For live examples of GitLab incidents, visit the `tanuki-inc` project's
[incident list page](https://gitlab.com/gitlab-examples/ops/incident-setup/everyone/tanuki-inc/-/incidents).
Click any incident in the list to display its incident details page.

### Summary

The summary section for incidents provides both critical details about and the
contents of the issue template (if one was used). The highlighted bar at the top
of the incident displays from left to right:

- The link to the original alert.
- The alert start time.
- The event count.

Beneath the highlight bar, GitLab displays a summary that includes the following fields:

- Start time
- Severity
- `full_query`
- Monitoring tool

Comments are displayed in threads, but can be displayed chronologically
[in a timeline view](#timeline-view).

### Alert details

Incidents show the details of linked alerts in a separate tab. To populate this
tab, the incident must have been created with a linked alert. Incidents
created automatically from alerts have this
field populated.

![Incident alert details](img/incident_alert_details_v13_4.png)

### Timeline view

> [Introduced](https://gitlab.com/gitlab-org/gitlab/-/issues/227836) in [GitLab Premium](https://about.gitlab.com/pricing/) 13.5.

To quickly see the latest updates on an incident, click
**{comments}** **Turn timeline view on** in the comment bar to display comments
un-threaded and ordered chronologically, newest to oldest:

![Timeline view toggle](img/timeline_view_toggle_v13_5.png)

### Service Level Agreement countdown timer

> [Introduced](https://gitlab.com/gitlab-org/gitlab/-/issues/241663) in [GitLab Premium](https://about.gitlab.com/pricing/) 13.5.

You can enable the Service Level Agreement Countdown timer on incidents to track
the Service Level Agreements (SLAs) you hold with your customers.
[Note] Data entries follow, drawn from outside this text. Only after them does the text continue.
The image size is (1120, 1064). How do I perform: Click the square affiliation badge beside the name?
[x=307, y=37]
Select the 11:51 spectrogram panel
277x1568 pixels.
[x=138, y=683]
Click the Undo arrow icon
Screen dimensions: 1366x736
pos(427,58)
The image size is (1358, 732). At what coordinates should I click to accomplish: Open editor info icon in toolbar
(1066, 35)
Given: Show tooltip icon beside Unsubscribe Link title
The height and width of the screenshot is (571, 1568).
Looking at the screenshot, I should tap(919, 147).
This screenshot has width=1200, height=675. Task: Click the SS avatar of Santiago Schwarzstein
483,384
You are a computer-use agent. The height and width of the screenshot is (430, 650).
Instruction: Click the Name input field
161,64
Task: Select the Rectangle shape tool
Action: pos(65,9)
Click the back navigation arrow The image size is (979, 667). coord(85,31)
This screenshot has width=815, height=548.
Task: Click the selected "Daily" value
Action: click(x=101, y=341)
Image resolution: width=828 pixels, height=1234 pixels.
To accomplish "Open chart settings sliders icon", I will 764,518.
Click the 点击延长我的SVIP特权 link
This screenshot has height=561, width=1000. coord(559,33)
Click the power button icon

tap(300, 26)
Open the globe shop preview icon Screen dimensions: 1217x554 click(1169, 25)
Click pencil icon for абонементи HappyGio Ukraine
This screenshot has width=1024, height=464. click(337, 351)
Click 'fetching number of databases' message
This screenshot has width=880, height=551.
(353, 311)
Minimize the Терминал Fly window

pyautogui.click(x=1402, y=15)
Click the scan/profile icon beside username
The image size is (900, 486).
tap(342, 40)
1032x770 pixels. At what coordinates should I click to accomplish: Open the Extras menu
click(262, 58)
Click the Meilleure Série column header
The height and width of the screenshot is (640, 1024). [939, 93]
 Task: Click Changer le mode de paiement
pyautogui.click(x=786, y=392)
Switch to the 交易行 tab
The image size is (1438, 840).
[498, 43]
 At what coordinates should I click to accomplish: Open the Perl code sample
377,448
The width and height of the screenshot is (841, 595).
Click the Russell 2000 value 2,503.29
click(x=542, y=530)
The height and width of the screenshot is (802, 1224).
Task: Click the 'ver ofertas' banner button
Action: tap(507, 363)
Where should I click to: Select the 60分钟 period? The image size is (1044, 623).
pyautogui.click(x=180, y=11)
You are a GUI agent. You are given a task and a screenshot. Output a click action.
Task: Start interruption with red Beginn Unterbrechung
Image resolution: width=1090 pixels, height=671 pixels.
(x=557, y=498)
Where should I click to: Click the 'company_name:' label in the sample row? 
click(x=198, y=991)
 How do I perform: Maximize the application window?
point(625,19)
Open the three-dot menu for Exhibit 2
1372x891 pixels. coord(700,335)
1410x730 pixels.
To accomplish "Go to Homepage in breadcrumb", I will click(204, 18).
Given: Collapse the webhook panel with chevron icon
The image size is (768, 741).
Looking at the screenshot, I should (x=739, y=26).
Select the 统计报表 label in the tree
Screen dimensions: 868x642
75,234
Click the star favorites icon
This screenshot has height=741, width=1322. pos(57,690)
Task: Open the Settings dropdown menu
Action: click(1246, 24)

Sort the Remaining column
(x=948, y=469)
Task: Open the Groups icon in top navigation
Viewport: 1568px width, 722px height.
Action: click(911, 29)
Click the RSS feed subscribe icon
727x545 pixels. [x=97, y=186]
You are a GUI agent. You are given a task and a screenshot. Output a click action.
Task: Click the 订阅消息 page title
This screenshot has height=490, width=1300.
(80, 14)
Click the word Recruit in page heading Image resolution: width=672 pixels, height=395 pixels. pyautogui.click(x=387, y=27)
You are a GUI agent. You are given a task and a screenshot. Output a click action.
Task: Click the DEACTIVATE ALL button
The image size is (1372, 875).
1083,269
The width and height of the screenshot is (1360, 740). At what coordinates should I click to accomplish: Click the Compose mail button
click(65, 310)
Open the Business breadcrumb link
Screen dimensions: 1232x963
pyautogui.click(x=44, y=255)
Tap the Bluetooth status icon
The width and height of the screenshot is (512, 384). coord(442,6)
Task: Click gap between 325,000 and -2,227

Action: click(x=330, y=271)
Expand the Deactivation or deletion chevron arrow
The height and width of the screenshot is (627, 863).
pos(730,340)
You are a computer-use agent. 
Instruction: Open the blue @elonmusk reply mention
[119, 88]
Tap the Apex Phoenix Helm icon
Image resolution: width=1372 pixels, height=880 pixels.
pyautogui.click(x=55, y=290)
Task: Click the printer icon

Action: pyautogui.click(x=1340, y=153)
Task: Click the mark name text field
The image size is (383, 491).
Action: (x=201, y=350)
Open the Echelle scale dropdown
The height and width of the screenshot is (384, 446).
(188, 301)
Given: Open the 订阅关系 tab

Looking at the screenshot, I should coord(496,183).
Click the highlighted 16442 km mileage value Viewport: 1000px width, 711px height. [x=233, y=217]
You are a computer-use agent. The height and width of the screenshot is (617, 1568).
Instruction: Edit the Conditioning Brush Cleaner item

The timer is
automatically started when the incident is created, and shows the time
remaining before the SLA period expires. To configure the timer:

1. Navigate to **Settings > Operations**.
1. Scroll to **Incidents** and click **Expand**, then select the
   **Incident settings** tab.
1. Select **Activate "time to SLA" countdown timer**.
1. Set a time limit in increments of 15 minutes.
1. Click **Save changes**.

After you enable the SLA countdown timer, the **Time to SLA** attribute is displayed
as a column in the Incidents List, and as a field on newly created Incidents. If
the incident isn't closed before the SLA period ends, GitLab adds a `missed::SLA`
label to the incident.

## Incident Actions

There are different actions available to help triage and respond to incidents.

### Assign incidents

Assign incidents to users that are actively responding. Select **Edit** in the
right-hand side bar to select or deselect assignees.

### Change severity

See [Incident List](#incident-list) for a full description of the severity levels available.
Select **Edit** in the right-hand side bar to change the severity of an incident.

### Add a to-do item

Add a to-do for incidents that you want to track in your to-do list. Click the
**Add a to do** button at the top of the right-hand side bar to add a to-do item.

### Manage incidents from Slack

Slack slash commands allow you to control GitLab and view GitLab content without leaving Slack.

Learn how to [set up Slack slash commands](../../user/project/integrations/slack_slash_commands.md)
and how to [use the available slash commands](../../integration/slash_commands.md).

### Associate Zoom calls

GitLab enables you to [associate a Zoom meeting with an issue](../../user/project/issues/associate_zoom_meeting.md)
for synchronous communication during incident management. After starting a Zoom
call for an incident, you can associate the conference call with an issue. Your
team members can join the Zoom call without requesting a link.

### Embed metrics in incidents

You can embed metrics anywhere [GitLab Markdown](../../user/markdown.md) is
used, such as descriptions, comments on issues, and merge requests. Embedding
metrics helps you share them when discussing incidents or performance issues.
You can output the dashboard directly into any issue, merge request, epic, or
any other Markdown text field in GitLab by
[copying and pasting the link to the metrics dashboard](../metrics/embed.md#embedding-gitlab-managed-kubernetes-metrics).

You can embed both [GitLab-hosted metrics](../metrics/embed.md) and
[Grafana metrics](../metrics/embed_grafana.md) in incidents and issue
templates.